*** Opening Material provided ***

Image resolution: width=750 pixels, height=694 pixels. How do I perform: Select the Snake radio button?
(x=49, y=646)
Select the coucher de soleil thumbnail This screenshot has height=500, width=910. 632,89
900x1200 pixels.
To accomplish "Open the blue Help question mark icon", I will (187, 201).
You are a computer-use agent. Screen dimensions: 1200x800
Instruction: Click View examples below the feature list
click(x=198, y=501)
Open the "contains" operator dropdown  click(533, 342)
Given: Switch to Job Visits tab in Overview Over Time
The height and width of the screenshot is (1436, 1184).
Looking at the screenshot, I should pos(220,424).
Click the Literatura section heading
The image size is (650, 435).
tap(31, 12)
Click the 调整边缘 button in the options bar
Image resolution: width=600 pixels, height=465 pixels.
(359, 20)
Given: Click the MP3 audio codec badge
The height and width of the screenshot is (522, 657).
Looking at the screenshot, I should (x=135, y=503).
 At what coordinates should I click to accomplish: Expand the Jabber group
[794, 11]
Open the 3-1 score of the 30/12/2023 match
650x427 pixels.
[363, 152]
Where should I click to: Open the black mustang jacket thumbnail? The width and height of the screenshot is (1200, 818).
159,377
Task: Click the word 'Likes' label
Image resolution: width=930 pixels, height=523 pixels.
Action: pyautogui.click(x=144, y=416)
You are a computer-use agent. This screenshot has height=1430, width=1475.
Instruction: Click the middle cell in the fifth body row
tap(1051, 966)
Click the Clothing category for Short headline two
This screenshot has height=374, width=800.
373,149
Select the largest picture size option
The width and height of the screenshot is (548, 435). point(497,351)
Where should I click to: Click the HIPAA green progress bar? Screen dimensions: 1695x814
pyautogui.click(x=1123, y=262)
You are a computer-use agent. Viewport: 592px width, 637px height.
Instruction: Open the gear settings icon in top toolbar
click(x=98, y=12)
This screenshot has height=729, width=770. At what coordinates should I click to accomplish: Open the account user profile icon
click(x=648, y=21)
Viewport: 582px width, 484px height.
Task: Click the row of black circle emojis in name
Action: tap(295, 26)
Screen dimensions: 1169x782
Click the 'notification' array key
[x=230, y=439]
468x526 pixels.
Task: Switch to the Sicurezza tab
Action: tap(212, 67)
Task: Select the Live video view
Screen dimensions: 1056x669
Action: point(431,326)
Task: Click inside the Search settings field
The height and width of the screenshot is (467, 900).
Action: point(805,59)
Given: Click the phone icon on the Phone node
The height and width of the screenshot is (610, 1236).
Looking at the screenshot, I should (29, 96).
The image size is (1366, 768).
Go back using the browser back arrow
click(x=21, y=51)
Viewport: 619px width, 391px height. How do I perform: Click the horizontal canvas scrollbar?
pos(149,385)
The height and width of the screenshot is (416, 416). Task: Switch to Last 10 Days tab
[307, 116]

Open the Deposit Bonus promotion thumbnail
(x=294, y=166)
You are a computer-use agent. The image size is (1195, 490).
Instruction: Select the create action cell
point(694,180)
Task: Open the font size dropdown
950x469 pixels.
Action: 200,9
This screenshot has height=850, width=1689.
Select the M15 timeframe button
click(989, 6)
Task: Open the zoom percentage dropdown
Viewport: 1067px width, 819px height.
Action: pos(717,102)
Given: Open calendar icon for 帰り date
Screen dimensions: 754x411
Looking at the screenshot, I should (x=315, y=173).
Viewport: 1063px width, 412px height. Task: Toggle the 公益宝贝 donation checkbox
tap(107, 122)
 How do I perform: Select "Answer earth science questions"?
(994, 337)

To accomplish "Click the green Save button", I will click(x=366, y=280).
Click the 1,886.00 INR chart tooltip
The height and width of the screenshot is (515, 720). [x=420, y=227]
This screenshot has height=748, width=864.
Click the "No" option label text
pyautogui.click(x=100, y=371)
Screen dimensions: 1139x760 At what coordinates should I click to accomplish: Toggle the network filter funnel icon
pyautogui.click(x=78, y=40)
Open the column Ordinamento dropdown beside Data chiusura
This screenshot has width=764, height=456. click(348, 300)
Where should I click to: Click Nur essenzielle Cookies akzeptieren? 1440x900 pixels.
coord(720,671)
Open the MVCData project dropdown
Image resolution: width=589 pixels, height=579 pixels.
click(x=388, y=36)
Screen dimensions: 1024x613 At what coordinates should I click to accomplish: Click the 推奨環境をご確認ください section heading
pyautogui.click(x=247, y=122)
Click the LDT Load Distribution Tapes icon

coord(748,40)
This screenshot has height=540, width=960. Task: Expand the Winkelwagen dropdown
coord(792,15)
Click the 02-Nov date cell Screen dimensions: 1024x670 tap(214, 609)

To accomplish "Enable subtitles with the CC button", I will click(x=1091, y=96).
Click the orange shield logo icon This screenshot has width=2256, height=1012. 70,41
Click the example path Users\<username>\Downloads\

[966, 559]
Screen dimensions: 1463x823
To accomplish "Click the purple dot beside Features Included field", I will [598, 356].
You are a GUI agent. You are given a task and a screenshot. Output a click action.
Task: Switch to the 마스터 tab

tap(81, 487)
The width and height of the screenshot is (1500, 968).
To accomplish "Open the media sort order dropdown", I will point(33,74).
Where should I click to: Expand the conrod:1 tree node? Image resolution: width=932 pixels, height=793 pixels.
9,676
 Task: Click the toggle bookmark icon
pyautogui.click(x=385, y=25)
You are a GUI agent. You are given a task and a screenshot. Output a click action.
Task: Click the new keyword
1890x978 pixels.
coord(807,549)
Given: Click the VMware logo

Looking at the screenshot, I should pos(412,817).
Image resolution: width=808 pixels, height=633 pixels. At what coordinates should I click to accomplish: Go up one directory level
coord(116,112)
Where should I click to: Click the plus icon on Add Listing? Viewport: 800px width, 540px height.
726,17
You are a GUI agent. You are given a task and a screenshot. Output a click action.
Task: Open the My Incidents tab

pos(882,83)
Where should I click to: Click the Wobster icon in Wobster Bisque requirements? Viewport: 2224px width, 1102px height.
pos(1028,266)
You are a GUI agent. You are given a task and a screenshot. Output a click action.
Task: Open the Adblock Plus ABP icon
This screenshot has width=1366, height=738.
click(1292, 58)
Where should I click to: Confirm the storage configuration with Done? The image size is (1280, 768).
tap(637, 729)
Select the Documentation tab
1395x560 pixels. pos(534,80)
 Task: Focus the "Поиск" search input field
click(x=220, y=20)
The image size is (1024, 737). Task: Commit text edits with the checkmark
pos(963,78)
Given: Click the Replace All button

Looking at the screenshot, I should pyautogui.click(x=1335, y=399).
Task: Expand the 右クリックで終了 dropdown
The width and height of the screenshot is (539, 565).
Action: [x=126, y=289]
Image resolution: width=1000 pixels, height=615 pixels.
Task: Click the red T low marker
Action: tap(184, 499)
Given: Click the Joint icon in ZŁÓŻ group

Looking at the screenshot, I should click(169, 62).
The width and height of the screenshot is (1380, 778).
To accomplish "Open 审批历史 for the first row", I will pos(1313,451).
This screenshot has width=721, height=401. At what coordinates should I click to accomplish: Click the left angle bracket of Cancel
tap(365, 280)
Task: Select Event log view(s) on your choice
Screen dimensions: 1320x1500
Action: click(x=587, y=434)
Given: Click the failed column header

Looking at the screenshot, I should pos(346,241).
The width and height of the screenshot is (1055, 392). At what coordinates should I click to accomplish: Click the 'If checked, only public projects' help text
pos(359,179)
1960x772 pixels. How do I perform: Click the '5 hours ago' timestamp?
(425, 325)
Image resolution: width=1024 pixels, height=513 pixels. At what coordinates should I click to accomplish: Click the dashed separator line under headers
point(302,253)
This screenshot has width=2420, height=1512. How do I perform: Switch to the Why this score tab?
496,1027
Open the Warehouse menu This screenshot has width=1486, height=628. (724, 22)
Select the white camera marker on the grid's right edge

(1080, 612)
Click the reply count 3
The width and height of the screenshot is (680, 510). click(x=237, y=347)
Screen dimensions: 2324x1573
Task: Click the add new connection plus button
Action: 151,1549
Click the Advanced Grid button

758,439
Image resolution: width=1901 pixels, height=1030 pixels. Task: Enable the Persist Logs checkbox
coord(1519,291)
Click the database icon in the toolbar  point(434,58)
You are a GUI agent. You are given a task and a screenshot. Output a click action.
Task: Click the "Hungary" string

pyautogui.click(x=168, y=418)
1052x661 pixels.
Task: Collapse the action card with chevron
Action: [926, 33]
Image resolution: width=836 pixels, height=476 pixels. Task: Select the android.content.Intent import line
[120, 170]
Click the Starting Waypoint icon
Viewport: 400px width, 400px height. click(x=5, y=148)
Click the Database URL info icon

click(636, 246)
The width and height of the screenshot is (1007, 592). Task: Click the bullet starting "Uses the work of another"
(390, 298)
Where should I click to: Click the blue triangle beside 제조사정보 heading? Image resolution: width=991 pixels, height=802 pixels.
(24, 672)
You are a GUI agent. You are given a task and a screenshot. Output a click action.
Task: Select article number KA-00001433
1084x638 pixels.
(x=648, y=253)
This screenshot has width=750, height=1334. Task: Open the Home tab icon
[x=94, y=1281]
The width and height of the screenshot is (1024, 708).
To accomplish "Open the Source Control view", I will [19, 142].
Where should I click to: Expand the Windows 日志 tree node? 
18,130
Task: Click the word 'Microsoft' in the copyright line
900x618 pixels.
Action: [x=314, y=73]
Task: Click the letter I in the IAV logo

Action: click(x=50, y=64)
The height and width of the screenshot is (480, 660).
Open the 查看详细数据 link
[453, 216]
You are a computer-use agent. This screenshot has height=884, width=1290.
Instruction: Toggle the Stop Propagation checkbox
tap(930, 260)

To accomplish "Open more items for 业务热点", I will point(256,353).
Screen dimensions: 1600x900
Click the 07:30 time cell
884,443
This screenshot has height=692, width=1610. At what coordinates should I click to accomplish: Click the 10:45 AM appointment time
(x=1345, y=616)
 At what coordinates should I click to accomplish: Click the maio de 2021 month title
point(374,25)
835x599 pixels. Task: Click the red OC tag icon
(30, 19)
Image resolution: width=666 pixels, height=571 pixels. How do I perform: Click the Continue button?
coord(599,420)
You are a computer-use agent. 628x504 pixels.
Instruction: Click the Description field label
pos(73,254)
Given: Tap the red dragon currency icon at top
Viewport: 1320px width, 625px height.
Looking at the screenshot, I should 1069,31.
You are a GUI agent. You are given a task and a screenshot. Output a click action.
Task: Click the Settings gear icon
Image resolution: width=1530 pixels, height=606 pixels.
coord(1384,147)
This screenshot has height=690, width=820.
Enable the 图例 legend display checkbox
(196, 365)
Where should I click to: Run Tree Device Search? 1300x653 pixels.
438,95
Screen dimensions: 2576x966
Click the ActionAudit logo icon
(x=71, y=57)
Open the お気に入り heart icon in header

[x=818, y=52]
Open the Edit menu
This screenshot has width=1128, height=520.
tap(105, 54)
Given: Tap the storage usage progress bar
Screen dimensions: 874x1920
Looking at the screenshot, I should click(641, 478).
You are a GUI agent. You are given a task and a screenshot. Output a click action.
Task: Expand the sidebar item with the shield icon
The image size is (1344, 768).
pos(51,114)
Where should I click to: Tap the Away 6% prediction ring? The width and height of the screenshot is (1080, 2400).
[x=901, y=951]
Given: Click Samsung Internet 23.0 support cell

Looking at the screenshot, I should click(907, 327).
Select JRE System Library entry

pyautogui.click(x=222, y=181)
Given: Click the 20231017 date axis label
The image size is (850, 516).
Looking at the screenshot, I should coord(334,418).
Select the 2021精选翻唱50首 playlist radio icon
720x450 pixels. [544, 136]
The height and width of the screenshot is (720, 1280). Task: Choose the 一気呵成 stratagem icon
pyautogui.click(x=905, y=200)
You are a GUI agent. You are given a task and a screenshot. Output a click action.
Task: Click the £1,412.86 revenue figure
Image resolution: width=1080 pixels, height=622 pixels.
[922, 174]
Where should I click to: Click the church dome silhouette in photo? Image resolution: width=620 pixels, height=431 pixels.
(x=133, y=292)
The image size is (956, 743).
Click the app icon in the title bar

*** Closing Material provided ***

Set down, word for word, each line from the top of the records above through the line with "Given: Switch to".

Your solution:
Image resolution: width=750 pixels, height=694 pixels. How do I perform: Select the Snake radio button?
(x=49, y=646)
Select the coucher de soleil thumbnail This screenshot has height=500, width=910. 632,89
900x1200 pixels.
To accomplish "Open the blue Help question mark icon", I will (187, 201).
You are a computer-use agent. Screen dimensions: 1200x800
Instruction: Click View examples below the feature list
click(x=198, y=501)
Open the "contains" operator dropdown  click(533, 342)
Given: Switch to Job Visits tab in Overview Over Time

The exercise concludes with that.